§ Source excerpt
For reference, here is the command and verbose output when using the second config.

gallery-dl --verbose --dest . -o directory=[] -i targets.txt
[gallery-dl][debug] Version 1.18.4-dev
[gallery-dl][debug] Python 3.8.5 - Windows-7-6.1.7601-SP1
[gallery-dl][debug] requests 2.24.0 - urllib3 1.25.10
[1/3] https://kemono.party/patreon/user/4577256/post/53549884
[gallery-dl][debug] Starting DownloadJob for 'https://kemono.party/patreon/user/4577256/post/5354988
4'
[kemonoparty][debug] Using KemonopartyPostExtractor for 'https://kemono.party/patreon/user/4577256/p
ost/53549884'
[urllib3.connectionpool][debug] Starting new HTTPS connection (1): kemono.party:443
[urllib3.connectionpool][debug] https://kemono.party:443 "GET /api/patreon/user/4577256/post/5354988
4 HTTP/1.1" 200 None
# .\53549884-1.png
# .\53549884-2.png
# .\53549884-3.png
# .\53549884-4.png
[2/3] https://kemono.party/patreon/user/4577256/post/52864412
[gallery-dl][debug] Starting DownloadJob for 'https://kemono.party/patreon/user/4577256/post/5286441
2'
[kemonoparty][debug] Using KemonopartyPostExtractor for 'https://kemono.party/patreon/user/4577256/p
ost/52864412'
[urllib3.connectionpool][debug] Starting new HTTPS connection (1): kemono.party:443
[urllib3.connectionpool][debug] https://kemono.party:443 "GET /api/patreon/user/4577256/post/5286441
2 HTTP/1.1" 200 None
# .\52864412-1.gif
# .\52864412-2.gif
[3/3] https://kemono.party/patreon/user/4577256/post/50117542
[gallery-dl][debug] Starting DownloadJob for 'https://kemono.party/patreon/user/4577256/post/5011754
2'
[kemonoparty][debug] Using KemonopartyPostExtractor for 'https://kemono.party/patreon/user/4577256/p
ost/50117542'
[urllib3.connectionpool][debug] Starting new HTTPS connection (1): kemono.party:443
[urllib3.connectionpool][debug] https://kemono.party:443 "GET /api/patreon/user/4577256/post/5011754
2 HTTP/1.1" 200 None
# .\50117542-1.png
# .\50117542-2.png
mikf commented 3 years ago

What is causing the first animation in link 2 not to be downloaded?

The patreon-skip-file option. (#1689, 48647480) In all patreon posts on kemono that I've seen until now, it was always the main file that was a duplicate of another attachment file. but that doesn't seem to always hold true. (#1751)

Does gallery-dl distinguish between inline content, "files" content, and "attachment" content when downloading from a Patreon service on kemono.party?

There's a type metadata field that is either "file", "attachment", or "inline".

Have I simply configured something wrong?

You haven't, it's just that any attempt of fixing this "duplicate files for patreon posts" issue has always failed, including the current "ignore main file if there are attachments".

TestPolygon commented 3 years ago

BTW, for new files SHA-256 taken from the URL can be used to define are the files are same, or they just only have the same name.

ghost commented 3 years ago

Ah, I see. Thanks for clearing that up. I suppose I'll just have to download everything and manually remove duplicates, then.

§ Short task A
In the gallery-dl discussion, which option kept the first animation in link 2 from being downloaded?
§ Short task B
Continue the gallery-dl discussion from its last comment.
The material comes from a separate, unrelated source.

§ Collected material

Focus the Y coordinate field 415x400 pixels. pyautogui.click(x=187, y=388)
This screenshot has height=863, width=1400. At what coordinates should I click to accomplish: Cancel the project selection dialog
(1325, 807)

§ Response A
The patreon-skip-file option.

§ Response B
The patreon-skip-file option. (#1689, 4864748) In all patreon posts on kemono that I've seen until now, it was always the main file that was a duplicate of another attachment file. but that doesn't seem to always hold true. (#1751)

Yeah. I think I made the issue that led to that option being included, actually. Heh.

Does gallery-dl distinguish between inline content, "files" content, and "attachment" content when downloading from a Patreon service on kemono.party?

There's a type metadata field that is either "file", "attachment", or "inline".

That's good to know. There may be something I use that for.

Have I simply configured something wrong? You haven't, it's just that any attempt of fixing this "duplicate files for patreon posts" issue has always failed, including the current "ignore main file if there are attachments".

Well, for what it's worth, the "ignore main file if there are attachments" approach does filter out the vast, vast majority of duplicates and it's mostly solved kemono's data duplication. I just seem to have found an artist or a post that happens to store data differently.

BTW, for new files SHA-256 taken from the URL can be used to define are the files are same, or they just only have the same name.

Is there a download comparison option in gallery-dl that does that? I've looked through some of the comparison options in the config documentation but I don't remember seeing something like that.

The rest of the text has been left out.